Wednesday, April 24, 2024

Ukrainian Journalists Missing after Russian Detention
Keep the truth and information away from the people by arresting and detaining journalists – in this case Ukrainian news reporters.
The Committee to Protect Journalists said last week that it is pressing russian authorities to confirm the whereabouts of Ukrainian journalists Heorhiy Levchenko and Anatasiya Hlukhovska, and drop all charges against them.
Levchenko and Hlukhovska’s detention was not made public until late October 2023, when Vesti Nedeli, a program of russian state-owned TV channel Rossiya 1, and russian defense ministry-affiliated TV channel Zvezda, showed videos of their arrests. Hlukhovksa’s relatives did not give CPJ permission to publish her story until April 17, 2024.
On August 20, 2023, officers with the russian federal security service (FSB) in the southeast region of Zaporizhzhia detained Levchenko, according to local news website RIA-Melitopol—which covers news in Melitopol, a city in Zaporizhzhia that has been under russian control since March 2022— and the National Union of Journalists of Ukraine (NUJU) trade group. Hlukhovska was detained on the same day by individuals in military garb and balaclavas, according to the Zvezda video and Hlukhovska’s sister, Diana, who spoke to CPJ.
The current location of the journalists is unknown.
“Journalists Heorhiy Levchenko and Anatasiya Hlukhovksa have been held incommunicado by russian occupying forces in Ukraine for almost eight months, simply for being journalists,” said Gulnoza Said, CPJ’s Europe and Central Asia program coordinator. “russian authorities must immediately release them, drop all charges against them, and stop their illegal prosecution of Ukrainian nationals in occupied territories.”
Melitopol journalist Svitlana Zalizetska told CPJ that Levchenko, the administrator of the Telegram channel associated with RIA-Melitopol, was suspected of terrorism, under Article 205, Part 2 of the russian criminal code. “They’re making a terrorist out of a journalist,” Zalizetska said. If found guilty under this charge, Levchenko faces up to 20 years in jail.
In the Zvezda video showing Hlukhovska’s detention, individuals in military garb and balaclavas   are seen searching her apartment, looking at her laptop, handcuffing her, taking her out of the house, and putting her in a car.
Hlukhovska’s name is not featured in the video and there is no information about the charges she faces and the reason for her detention, her sister Diana told CPJ. “There is no official statement that she was kidnapped, only the video.”
“From the first day and until today, we sent requests to everyone, but we did not receive any answers,” Diana told CPJ, adding that the family had reached out to the FSB and vladimir putin. “She is considered as a missing person.”  
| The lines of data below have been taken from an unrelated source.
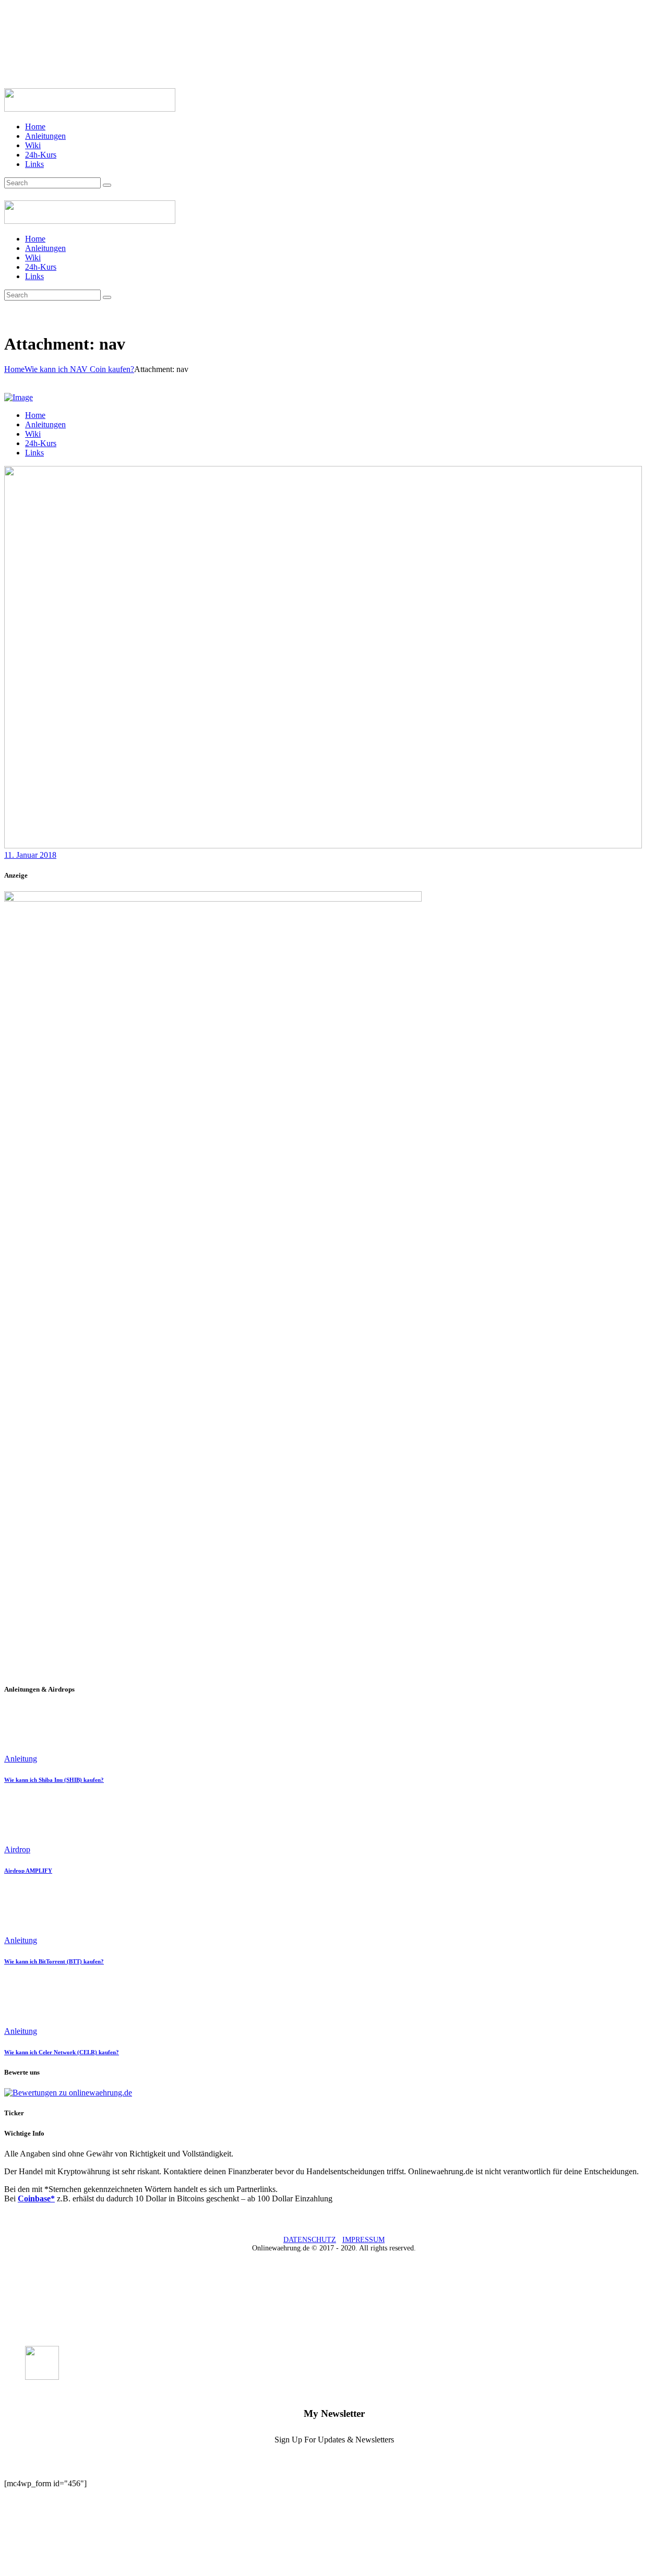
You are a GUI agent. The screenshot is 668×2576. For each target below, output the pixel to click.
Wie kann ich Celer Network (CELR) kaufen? (61, 2052)
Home (14, 369)
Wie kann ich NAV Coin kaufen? (79, 369)
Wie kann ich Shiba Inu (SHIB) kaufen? (54, 1780)
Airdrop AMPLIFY (28, 1870)
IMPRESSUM (363, 2240)
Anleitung (20, 1758)
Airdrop (17, 1849)
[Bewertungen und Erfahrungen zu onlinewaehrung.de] (68, 2092)
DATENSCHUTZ (309, 2240)
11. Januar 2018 (30, 854)
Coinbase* (36, 2198)
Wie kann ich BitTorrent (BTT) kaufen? (54, 1961)
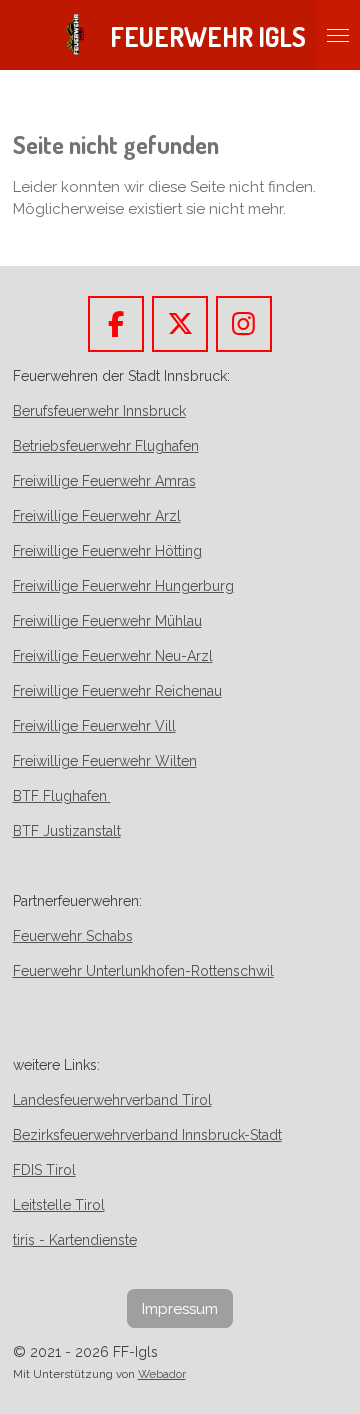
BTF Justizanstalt (67, 831)
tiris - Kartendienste (75, 1240)
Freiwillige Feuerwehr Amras (104, 481)
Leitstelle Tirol (59, 1205)
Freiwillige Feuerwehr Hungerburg (123, 586)
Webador (162, 1374)
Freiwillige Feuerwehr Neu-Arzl (113, 656)
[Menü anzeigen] (338, 35)
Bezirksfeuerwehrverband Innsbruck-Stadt (147, 1135)
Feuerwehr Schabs (73, 936)
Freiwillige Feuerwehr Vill (94, 726)
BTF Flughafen (62, 796)
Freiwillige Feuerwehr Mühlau (107, 621)
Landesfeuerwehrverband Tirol (112, 1100)
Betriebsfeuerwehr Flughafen (106, 446)
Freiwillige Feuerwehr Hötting (107, 551)
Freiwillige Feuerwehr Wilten (105, 761)
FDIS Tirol (44, 1170)
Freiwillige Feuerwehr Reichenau (117, 691)
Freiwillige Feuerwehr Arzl (97, 516)
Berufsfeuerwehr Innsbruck (99, 411)
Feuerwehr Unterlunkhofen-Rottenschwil (143, 971)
Hlukhovska was working as a reporter with RIA-Melitopol before russia’s full-scale invasion of Ukraine in February 2022, her sister Diana told CPJ. As soon as the occupation started, Hlukhovska resigned, as she understood “from the very beginning” the risks her work entailed, Diana said.
CPJ’s email to the FSB requesting comment on both detentions received no response.
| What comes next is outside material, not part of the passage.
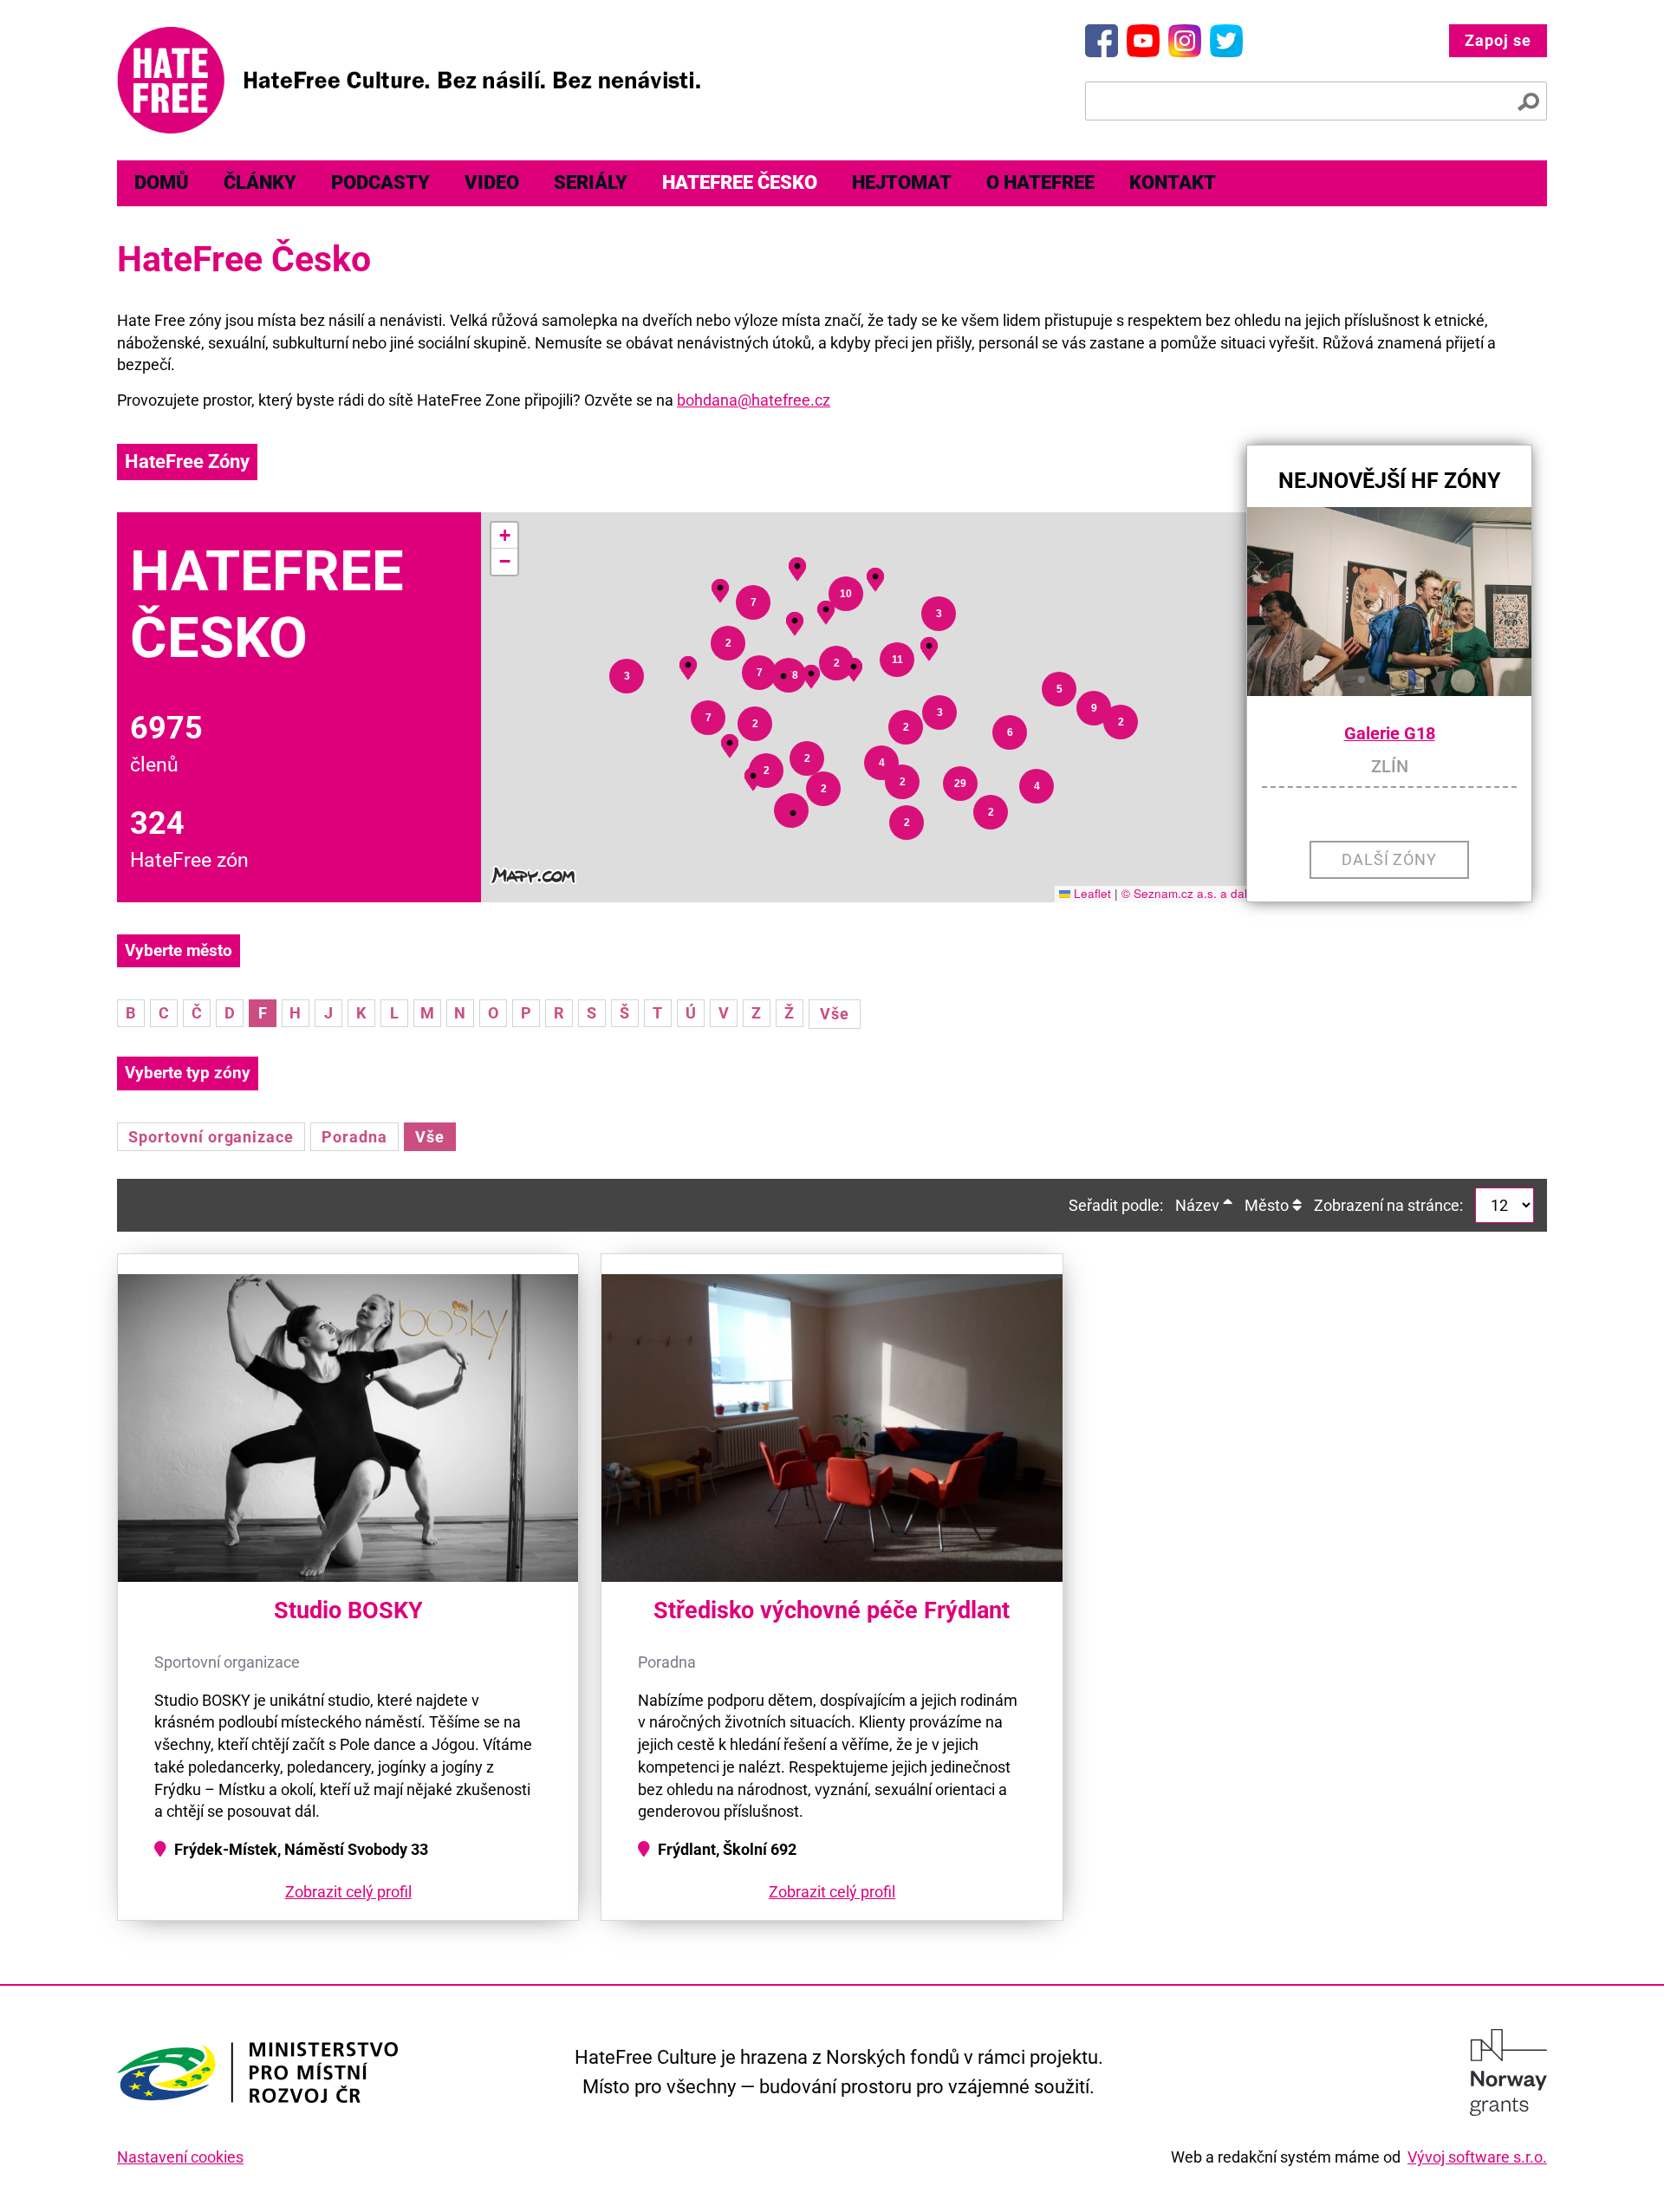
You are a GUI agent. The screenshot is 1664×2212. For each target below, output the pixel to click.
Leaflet (1090, 893)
Many Ukrainian journalists have been detained in the Russian-occupied territories of Ukraine. The whereabouts of former journalist Iryna Levchenko, missing since early May 2023, and of journalists Dmytro Khilyuk, detained in early March 2022, and Viktoria Roshchina, detained in early August 2023, are still unknown. russia was the world’s fourth-worst jailer of journalists in CPJ’s 2023 prison census, with at least 22 journalists behind bars as of December 1. Hlukhovska and Levchenko were not included in the census due to the lack of publicly available information on their detention at the time, and due to a request by Hlukhovska’s family not to publish her story.